Son loses bid to get share of house payment
A court case filed by a son against his mother was dismissed by Mr Justice Tonio Mallia, sitting in the First Hall of the Civil Court. The court recommended the parties would reconcile. The judgment was delivered in the case filed by the son against...
A court case filed by a son against his mother was dismissed by Mr Justice Tonio Mallia, sitting in the First Hall of the Civil Court.
The court recommended the parties would reconcile.
The judgment was delivered in the case filed by the son against his mother who demanded she pay him Lm10,000 representing his share of the money she had received for renouncing to her right to an inherited lease.
The court heard that the son used to live with his mother and three other siblings in a house in Ta' Xbiex which had originally been leased to his father. Upon the death of the father, in 1981, the lease was inherited by the mother, and this in terms of the law governing the lease of urban property.
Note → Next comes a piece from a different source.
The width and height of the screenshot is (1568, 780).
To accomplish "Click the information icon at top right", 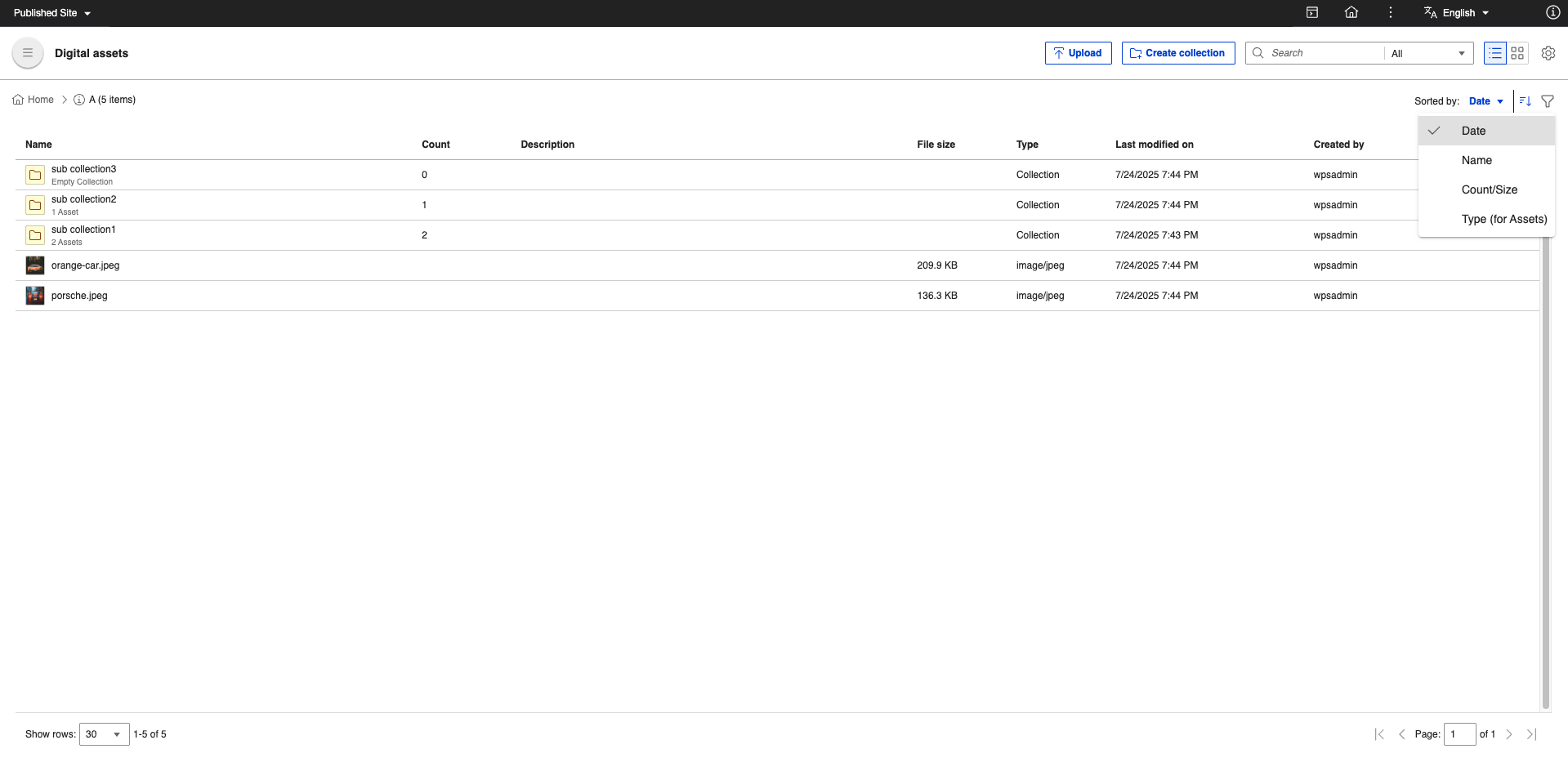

Mr Justice Mallia noted that the law expressly provided that upon the death of a tenant, the lease devolved exclusively upon the surviving spouse (in this case the widow) irrespective of whether her children were living with her or not.
Receipts for payment of rent were issued only in the mother's name.
The landlord had wished to sell the house and the prospective buyers had entered into an agreement with the mother whereby they undertook to pay her Lm50,000 if she would vacate the house early. As a result, the mother renounced to the lease and received the sum offered. The son claimed he was entitled to one-fifth of such sum.
The buyers and the family in question entered into an agreement whereby the four children undertook to vacate the premises too. But the agreement did not entitle the son to share the compensation with his mother, for the payment had been made only to her.
The court, therefore, dismissed the son's writ, auguring that the son and mother would attempt to try to rebuild their relationship.